Dopo oltre dieci anni di lavoro, i Silver Snails tornano con Speed Of Light, un album che conferma il talento del duo composto da Lucas Ward ed Elisa Fantini, coppia (non solo in ambito artistico) particolarmente abile nel fondere classicismo e sperimentazione pop rock.

Rispetto al debutto The 7 Melodies, fattosi apprezzare per la sua ricchezza stilistica, questo secondo lavoro appare più coeso e a fuoco, pur conservando l’energia e la creatività che contraddistinguono la band. Si passa dalla traccia d’apertura e dal suo congedo, affidato a un assolo che affoga nel wah-wah il finale in crescendo. È un primo spoiler della carrellata di composite suggestioni composite che caratterizza questo riuscito ritorno sulle scene.

Il nuovo LP del gruppo prosegue evocando, almeno nelle intenzioni, la lezione di numi tutelari e inarrivabili quali Beatles, Rolling Stones e Pink Floyd. Intendiamoci, quella dei giganti invocati tra i riferimenti della formazione è un’eco lontana, ma utile per impostare le coordinate del viaggio intrapreso da Speed Of Light, tra indie e dream pop contemporaneo, classici assoluti e stranezze assortite, inserite qua e là per sparigliare le carte. Bene pure il lavoro sulle armonie vocali, anche perché, detto dei giganti di cui sopra, i Silver Snails guardano anche alla produzione di sigle meno stagionate, dagli Shins ai Flaming Lips, passando per (i) Bon Iver.

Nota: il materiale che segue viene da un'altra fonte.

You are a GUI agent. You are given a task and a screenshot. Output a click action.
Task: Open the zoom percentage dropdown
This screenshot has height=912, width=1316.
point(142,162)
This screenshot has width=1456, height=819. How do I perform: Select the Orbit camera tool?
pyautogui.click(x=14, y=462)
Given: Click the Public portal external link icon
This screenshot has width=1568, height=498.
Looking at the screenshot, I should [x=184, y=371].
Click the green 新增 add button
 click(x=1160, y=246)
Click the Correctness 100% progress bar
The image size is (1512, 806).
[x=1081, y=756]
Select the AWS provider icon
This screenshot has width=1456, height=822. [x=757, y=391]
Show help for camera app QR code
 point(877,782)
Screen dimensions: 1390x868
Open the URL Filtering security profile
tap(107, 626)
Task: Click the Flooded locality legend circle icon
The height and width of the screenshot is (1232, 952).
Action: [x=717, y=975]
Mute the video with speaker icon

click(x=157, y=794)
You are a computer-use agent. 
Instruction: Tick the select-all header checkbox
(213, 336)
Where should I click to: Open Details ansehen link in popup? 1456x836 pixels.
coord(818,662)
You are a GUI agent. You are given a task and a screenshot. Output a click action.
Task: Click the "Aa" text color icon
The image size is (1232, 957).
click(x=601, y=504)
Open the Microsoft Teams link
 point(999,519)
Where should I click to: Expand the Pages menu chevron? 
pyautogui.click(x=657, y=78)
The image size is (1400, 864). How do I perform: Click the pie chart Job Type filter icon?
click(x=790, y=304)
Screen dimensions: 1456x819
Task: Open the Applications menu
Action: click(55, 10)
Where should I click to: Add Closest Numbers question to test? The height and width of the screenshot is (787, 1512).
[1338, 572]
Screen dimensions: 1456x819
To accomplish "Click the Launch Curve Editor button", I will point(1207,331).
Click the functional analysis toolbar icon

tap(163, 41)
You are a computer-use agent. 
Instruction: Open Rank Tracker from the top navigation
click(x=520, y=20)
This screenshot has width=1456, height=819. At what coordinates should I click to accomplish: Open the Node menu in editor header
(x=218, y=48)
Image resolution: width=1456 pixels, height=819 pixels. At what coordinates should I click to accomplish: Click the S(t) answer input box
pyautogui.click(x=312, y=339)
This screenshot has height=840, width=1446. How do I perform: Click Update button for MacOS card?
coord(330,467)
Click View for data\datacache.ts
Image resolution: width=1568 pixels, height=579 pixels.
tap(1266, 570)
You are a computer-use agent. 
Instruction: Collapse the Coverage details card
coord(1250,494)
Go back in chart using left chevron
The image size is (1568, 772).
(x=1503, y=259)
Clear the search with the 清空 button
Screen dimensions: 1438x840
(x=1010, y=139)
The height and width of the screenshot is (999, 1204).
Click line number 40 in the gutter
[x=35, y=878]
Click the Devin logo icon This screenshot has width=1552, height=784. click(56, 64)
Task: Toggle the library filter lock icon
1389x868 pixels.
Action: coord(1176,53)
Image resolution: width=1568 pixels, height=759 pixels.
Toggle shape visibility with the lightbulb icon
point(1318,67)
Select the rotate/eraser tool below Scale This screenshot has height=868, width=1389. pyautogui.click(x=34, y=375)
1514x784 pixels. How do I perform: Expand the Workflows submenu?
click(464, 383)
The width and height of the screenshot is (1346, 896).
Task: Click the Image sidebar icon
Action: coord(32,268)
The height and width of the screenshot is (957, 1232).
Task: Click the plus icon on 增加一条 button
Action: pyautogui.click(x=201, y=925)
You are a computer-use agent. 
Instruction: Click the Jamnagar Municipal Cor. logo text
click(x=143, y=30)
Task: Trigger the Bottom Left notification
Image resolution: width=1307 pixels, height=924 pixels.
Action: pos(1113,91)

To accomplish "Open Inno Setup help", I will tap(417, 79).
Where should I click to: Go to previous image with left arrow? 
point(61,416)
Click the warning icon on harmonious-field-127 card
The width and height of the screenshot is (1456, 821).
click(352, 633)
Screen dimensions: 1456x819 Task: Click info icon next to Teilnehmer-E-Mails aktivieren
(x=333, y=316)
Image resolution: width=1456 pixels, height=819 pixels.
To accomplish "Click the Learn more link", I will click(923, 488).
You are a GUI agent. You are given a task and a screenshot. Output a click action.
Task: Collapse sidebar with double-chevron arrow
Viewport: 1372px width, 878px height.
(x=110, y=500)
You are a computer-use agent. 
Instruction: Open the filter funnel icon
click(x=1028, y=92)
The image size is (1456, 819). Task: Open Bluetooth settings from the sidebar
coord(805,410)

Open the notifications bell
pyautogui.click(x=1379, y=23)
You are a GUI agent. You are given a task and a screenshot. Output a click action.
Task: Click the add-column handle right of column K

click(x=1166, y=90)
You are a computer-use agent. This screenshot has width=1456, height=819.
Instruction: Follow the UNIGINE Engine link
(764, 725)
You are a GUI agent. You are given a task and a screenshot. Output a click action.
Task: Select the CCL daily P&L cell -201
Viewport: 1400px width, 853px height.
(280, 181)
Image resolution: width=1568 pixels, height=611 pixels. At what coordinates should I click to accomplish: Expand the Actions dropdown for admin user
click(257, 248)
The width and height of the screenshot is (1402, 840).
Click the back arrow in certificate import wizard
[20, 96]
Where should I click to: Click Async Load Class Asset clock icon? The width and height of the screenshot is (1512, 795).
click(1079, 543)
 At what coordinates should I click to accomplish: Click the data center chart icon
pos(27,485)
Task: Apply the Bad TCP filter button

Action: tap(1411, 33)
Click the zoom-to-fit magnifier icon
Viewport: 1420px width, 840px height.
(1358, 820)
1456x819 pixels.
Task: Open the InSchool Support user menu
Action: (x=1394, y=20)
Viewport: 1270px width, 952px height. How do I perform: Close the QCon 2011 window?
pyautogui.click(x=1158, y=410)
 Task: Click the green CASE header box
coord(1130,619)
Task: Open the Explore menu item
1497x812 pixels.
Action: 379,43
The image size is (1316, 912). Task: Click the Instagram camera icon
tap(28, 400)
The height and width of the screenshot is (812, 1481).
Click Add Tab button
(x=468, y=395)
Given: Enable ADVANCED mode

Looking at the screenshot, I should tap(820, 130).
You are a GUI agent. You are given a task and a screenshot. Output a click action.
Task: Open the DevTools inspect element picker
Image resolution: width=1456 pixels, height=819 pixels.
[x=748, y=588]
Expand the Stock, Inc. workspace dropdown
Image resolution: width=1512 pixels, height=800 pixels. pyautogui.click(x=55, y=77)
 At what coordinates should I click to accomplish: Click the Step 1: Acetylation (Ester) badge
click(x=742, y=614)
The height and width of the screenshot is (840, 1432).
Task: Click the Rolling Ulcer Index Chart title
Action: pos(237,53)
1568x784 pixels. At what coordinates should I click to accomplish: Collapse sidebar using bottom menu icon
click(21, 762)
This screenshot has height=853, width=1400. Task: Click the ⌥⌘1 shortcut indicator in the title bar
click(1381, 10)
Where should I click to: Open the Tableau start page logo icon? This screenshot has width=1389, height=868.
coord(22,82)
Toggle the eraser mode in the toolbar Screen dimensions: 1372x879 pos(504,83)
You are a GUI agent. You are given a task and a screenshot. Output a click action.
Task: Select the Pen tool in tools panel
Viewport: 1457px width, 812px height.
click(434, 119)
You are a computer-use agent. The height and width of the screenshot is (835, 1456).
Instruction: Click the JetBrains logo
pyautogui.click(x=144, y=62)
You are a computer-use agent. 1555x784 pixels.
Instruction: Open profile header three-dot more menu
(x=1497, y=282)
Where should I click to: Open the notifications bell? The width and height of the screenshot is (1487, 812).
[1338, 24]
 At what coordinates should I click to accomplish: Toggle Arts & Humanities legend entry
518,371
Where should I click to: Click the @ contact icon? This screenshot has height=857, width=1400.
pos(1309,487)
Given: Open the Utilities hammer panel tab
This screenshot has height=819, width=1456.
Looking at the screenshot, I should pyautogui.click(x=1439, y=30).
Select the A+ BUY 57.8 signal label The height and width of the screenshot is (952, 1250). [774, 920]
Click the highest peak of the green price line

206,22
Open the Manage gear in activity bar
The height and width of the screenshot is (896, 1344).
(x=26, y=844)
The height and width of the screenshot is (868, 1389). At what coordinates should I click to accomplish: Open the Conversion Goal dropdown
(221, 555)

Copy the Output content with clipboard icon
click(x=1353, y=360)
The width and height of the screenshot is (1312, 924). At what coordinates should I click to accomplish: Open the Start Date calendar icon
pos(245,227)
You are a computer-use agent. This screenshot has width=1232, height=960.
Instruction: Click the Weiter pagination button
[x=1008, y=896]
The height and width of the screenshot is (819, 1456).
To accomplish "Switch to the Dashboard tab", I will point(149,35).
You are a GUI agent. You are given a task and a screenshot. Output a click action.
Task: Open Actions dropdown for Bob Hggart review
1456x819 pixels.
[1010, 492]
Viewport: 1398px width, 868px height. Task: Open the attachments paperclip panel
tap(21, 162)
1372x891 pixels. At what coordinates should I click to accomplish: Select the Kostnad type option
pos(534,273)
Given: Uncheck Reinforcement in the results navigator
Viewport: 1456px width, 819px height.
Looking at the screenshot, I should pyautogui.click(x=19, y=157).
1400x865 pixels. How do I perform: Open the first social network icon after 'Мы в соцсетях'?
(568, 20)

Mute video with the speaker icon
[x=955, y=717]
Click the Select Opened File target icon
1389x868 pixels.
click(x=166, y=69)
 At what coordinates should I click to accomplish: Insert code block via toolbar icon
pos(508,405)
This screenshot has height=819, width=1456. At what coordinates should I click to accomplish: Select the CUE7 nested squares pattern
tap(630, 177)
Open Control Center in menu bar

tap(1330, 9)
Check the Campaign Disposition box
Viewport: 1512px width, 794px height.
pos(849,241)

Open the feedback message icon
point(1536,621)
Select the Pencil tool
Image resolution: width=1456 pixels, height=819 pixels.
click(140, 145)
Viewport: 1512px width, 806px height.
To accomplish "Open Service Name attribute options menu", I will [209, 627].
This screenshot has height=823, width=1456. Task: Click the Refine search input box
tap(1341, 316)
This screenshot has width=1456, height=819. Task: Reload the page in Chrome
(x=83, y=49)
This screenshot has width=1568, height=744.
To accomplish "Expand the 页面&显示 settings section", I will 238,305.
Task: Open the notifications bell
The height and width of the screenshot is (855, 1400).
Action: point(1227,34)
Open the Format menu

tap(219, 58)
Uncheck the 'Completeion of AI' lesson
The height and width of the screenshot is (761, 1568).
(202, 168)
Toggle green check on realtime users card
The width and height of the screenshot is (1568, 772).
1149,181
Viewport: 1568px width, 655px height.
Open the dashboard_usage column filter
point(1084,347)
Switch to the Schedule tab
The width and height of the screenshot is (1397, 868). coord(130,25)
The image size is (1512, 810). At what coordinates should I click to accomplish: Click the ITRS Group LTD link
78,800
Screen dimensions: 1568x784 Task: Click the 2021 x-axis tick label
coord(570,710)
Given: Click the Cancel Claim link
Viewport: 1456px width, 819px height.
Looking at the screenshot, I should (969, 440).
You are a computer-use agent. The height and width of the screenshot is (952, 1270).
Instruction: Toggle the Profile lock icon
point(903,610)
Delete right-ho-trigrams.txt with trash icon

Tra i momenti più originali, spicca senza dubbio la cover di Video Killed the Radio Star dei Buggles di Trevor Horn, un azzardo in potenza, ma che — anche dopo alcuni ascolti — lascia un’ottima impressione. Chitarre melodiche, ritmica coinvolgente e testi declamati con intensità rendono l’ascolto appagante dall’inizio alla fine. Speed Of Light è l’album maturo di una band che, seppur abbonata a un concetto di cadenza personale tutto suo (nessuna urgenza di tempestarci con prodotti autocelebrativi in serie), esalta la commistione tra l’energia del rock classico e la sensibilità indie, confermando le qualità lasciate intuire dai Silver Snails ormai dieci anni addietro.